Subject:Re: What goes in admin guide vs ops guide vs user's guide... From:"Bonnie Granat" <bgranat -at- editors-writers -dot- info> To:"Kate Robinson" <KRobinson -at- seattle -dot- telecomsys -dot- com>, "TECHWR-L" <techwr-l -at- lists -dot- raycomm -dot- com> Date:Tue, 12 Aug 2003 17:07:59 -0400
----- Original Message -----
From: "Kate Robinson" <KRobinson -at- seattle -dot- telecomsys -dot- com>
To: "TECHWR-L" <techwr-l -at- lists -dot- raycomm -dot- com>
Sent: August 12, 2003 04:56 PM
Subject: What goes in admin guide vs ops guide vs user's guide...
>
> I'm looking for guidelines other people have developed for how to divide
> content between different documents.
>
> As an example, one of the products in my group has this standard set of
> docs:
> * Administration Guide
> * Deployment Guide: Hardware
> * Deployment Guide: Software
> * Feature Description
> * Operations Guide
> * Reference Guide
>
> The group currently has no guidelines for what content goes in which doc.

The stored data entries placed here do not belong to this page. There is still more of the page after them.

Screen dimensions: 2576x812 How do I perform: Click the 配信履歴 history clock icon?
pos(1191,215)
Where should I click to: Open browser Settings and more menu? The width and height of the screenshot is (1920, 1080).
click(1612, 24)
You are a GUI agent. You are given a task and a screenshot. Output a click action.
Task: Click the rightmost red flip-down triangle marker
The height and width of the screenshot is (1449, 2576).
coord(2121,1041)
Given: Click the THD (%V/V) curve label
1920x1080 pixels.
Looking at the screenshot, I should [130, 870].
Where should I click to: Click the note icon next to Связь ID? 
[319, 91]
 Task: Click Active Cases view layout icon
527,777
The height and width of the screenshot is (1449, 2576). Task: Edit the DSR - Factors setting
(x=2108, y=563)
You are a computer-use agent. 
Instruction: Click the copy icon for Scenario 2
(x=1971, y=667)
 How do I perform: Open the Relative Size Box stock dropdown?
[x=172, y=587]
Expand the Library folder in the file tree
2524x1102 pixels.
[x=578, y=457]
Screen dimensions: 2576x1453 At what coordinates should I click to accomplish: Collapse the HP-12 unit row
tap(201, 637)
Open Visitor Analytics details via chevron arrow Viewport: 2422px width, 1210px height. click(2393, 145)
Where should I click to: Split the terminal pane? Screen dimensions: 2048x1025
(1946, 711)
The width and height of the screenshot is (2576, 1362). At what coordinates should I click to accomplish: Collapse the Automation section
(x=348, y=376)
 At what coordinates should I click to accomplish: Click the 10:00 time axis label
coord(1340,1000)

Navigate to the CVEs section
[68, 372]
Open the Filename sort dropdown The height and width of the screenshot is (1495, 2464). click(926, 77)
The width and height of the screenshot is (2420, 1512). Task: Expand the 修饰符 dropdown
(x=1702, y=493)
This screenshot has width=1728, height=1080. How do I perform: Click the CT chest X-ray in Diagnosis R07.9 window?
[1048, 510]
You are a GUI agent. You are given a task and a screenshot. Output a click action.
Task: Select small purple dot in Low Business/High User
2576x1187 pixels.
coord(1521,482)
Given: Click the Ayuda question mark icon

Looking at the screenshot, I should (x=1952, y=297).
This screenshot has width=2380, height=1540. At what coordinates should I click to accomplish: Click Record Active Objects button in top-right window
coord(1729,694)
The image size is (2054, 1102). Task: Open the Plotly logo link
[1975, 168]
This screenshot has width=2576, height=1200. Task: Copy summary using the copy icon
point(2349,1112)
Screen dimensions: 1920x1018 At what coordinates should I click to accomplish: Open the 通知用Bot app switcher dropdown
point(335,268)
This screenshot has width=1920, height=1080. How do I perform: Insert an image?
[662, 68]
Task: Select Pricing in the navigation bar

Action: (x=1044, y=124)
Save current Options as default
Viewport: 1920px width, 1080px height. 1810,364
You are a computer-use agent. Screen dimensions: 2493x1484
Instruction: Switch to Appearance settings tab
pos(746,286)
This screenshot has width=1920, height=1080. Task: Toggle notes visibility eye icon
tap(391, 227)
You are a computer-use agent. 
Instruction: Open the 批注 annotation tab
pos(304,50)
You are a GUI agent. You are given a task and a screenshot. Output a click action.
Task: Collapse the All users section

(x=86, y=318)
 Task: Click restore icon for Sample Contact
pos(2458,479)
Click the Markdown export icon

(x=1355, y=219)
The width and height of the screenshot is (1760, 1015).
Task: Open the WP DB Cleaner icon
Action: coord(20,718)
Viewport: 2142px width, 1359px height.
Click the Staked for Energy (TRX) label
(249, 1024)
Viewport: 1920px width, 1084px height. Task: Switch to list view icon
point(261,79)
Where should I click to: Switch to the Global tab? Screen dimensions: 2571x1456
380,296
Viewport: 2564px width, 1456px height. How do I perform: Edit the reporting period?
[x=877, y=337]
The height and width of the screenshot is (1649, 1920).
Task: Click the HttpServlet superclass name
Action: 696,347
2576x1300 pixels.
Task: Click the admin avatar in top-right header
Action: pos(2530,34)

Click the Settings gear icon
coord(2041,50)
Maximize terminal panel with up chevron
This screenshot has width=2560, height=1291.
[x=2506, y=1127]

> That would be one of my missions. I'd love to find out what other people
> have developed!
>
What do you mean by "Operations"? What is in the "Operations Guide" now? Is it
a user guide? Because you have an admin guide, I am concluding that
"operations," which would normally mean something akin to admin tasks, must
mean it's a user guide.
But what's in these docs now?
If you want a complete set of docs for my former employer, go to http://www.editors-writers.info/editing-writingsamples.html and you can
download the whole lot (version 4 and version 3.5). There's an installation
guide, an admin guide, and a user guide. I offer these on my Web site because
they are freely available on the Internet from several locations (resellers of
the product).
The divisions are fairly self-evident:
Installation (your term seems to be "deployment"): How to get the darn thing
on your machine and running -- both hardware and software
Admin: Stuff the IT person does regularly.
User: Your term might be "operations". How to use the darn thang.